Metal-free Stoner and Mott-Hubbard magnetism in 2D polymers with honeycomb lattice

TL;DR

This study computationally demonstrates that metal-free 2D polymers with honeycomb lattices can exhibit both Stoner ferromagnetism and Mott-Hubbard insulating behavior, revealing new magnetic phenomena in conjugated organic materials.

Contribution

It introduces a new class of 2D polymers that display both Stoner and Mott-Hubbard magnetism, expanding the understanding of magnetic properties in organic conjugated systems.

Findings

Presence of long-range magnetic order in 2D polymers.

Observation of flat bands and Dirac cones in the electronic structure.

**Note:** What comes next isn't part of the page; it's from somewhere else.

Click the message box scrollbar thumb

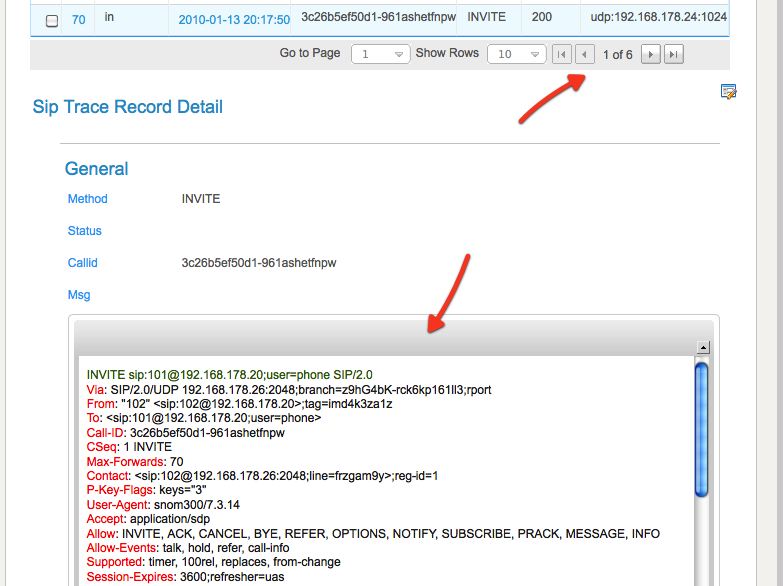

Identification of conditions leading to either ferromagnetic or antiferromagnetic states.

Abstract

We computationally demonstrate Stoner-ferromagnetic half-metals and antiferromagnetic Mott-Hubbard insulators in metal-free 2D polymers. Coupling radicaloid (hetero)triangulene monomers via strong covalent bonds preserving the in-plane conjugation of the electronic {\pi} system yields 2D crystals with long-range magnetic order and magnetic couplings above the Landauer limit. Dual-site honeycomb lattices produce both flat bands and Dirac cones. Depending on the monomers, electron correlations lead to either a bandgap at the Dirac points for antiferromagnetic Mott insulators, or Stoner ferromagnetism with both spin-polarized Dirac cones and flat bands at the Fermi level. These results pioneer a new type of Stoner and Mott-Hubbard magnetism emerging in the electronic pi system of crystalline conjugated 2D polymers.